[DOCUMENT TEXT — start]

That’s very well put. That’s a really good question, and I don’t really know if I have a really good answer for that. It just kind of happened that way. It mirrors the social history of the United States. As you were alluding to it comes from Africa originally, and when African Americans were in slavery they would play these instruments. Drums were outlawed because you could communicate with them, but instruments were allowed to remain. There’s a picture in Colonial Williamsburg, of a slave dance from 1780 in South Carolina, and one of the musicians is this gentleman holding a gourd, a banza it was called, with a short string like we associate with five string banjos today.  So as early as the 1780s, obviously before that, they were playing this instrument as a way of keeping their legs and bodies together under the oppression of slavery.  Then it was picked up by the whites in the 1840s, and became an integral part of the Minstrel Show for many years, then became a parlor instrument in the late 1800s/early 1900s, for sophisticated members of society. Some of the very first recordings of any sort from the late 1800s/early 1900s were of banjo music. So it’s something about the sound of the instrument. I’ve done a lot of interviews with other banjo players for various projects I’ve done, and it’s the same for me, when people say, “Why did you pick up the banjo?” “Well, it was the sound of it.” And for me I was fourteen years old, and first heard the Kingston Trio, a tune called “M.T.A.” and there was this bright, exciting, fast sound, and it just grabbed me, and that’s true for many other people. That’s kind of the sound that even though, as Steve Martin said in a comedy routine, “It’s a happy instrument, you can’t be sad when you hear the banjo.” But then in more recent times, and he knew this all along he said, “There’s a melancholy about it.” And there is, there can be aside from all that, a happy sound, and you can play some very melancholy music on it. So there’s a depth to the instrument. And even because it’s round, there’s something iconic about something that is round (Laughs). It’s like Bluegrass music also, which is one way the banjo is used: It’s never going to hit the top of the charts, and you won’t see the Banjo Instrumental Award on the evening Grammys right after Beyonce or anything, but through thick and thin it’s been there.

[DOCUMENT TEXT — finish]

WHAT IS BEING ASKED:
Write what comes next in the passage above about the banjo, picking up after its final sentence.

[GIVEN INFORMATION — start]

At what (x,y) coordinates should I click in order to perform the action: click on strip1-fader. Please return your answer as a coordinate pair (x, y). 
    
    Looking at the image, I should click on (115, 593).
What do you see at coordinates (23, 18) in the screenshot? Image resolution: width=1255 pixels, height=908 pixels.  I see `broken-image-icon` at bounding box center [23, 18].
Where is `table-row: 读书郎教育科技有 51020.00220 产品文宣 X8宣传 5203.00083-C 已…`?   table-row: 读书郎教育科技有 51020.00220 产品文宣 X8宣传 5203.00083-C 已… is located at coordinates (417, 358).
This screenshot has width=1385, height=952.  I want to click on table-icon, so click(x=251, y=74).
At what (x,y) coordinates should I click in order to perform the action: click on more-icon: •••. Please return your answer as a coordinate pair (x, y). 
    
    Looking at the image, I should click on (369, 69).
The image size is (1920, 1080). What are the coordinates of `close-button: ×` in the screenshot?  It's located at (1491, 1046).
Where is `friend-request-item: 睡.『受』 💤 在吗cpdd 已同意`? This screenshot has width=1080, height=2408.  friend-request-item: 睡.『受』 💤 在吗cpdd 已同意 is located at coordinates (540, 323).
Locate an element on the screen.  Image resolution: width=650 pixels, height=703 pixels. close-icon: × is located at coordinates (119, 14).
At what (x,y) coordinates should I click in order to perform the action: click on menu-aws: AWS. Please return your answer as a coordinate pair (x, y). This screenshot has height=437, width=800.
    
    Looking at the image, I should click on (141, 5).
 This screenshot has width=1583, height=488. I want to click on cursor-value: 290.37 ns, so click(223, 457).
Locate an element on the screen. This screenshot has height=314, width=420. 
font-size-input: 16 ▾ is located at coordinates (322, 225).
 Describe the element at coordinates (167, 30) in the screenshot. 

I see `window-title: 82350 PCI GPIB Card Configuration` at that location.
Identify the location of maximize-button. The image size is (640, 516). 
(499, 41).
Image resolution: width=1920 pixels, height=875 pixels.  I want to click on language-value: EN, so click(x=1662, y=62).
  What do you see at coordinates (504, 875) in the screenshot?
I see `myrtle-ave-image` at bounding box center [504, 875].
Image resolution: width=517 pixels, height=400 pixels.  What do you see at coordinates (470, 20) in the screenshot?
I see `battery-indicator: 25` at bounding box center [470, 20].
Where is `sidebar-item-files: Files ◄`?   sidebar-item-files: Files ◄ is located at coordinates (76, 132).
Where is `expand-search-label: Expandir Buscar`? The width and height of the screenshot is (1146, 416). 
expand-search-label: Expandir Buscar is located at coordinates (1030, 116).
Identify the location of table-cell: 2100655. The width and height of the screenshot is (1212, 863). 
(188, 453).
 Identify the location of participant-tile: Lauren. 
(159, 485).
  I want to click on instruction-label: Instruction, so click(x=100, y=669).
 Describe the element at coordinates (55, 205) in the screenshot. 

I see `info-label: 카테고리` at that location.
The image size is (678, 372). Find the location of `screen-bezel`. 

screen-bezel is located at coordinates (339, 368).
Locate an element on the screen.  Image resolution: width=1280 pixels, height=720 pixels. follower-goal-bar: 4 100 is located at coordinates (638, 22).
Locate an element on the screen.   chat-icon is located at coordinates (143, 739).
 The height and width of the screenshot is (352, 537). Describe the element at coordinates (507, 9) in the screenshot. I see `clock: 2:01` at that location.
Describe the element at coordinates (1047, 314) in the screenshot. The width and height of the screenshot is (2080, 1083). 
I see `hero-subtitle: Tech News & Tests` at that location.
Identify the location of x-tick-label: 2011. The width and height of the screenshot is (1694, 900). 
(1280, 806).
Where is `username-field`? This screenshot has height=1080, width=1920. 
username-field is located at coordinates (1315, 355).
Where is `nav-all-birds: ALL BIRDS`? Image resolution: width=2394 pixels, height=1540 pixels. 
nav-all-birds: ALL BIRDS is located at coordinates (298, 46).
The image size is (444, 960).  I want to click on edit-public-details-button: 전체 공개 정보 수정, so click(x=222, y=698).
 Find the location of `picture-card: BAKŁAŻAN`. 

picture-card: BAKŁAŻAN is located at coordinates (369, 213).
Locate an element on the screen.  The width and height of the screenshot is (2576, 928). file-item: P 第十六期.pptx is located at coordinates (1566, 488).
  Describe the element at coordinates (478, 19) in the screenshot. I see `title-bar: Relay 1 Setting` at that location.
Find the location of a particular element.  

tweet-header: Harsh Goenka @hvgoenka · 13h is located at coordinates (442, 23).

[GIVEN INFORMATION — finish]

EXERCISE RESPONSE:
That went into my next question. What about the banjo has kept you around? Why do you love it and keep coming back to it?

I can’t even exactly put that into words either. I sometimes say, “I didn’t choose the banjo, it chose me. “ On some level I kind of feel that way that because I went from flute, then piano, then guitar, then discovered the banjo and I was gone from there. I didn’t even think about “What am I going to do for a living once I got out of college?” I was kind of playing the banjo and I just kept playing the banjo. It was never “What should I do?” I was always a banjo player and always will be if I’ve made it this far. I think it’s just that for me, it is forever fascinating and it’s just a great creative outlet. I still love the sound of it.   I’m never satisfied with where I’m at; I always want to get better, so there’s always that. You got to keep pushing forward.

That’s incredibly exciting that you can always push that horizon and chase another goal on an instrument.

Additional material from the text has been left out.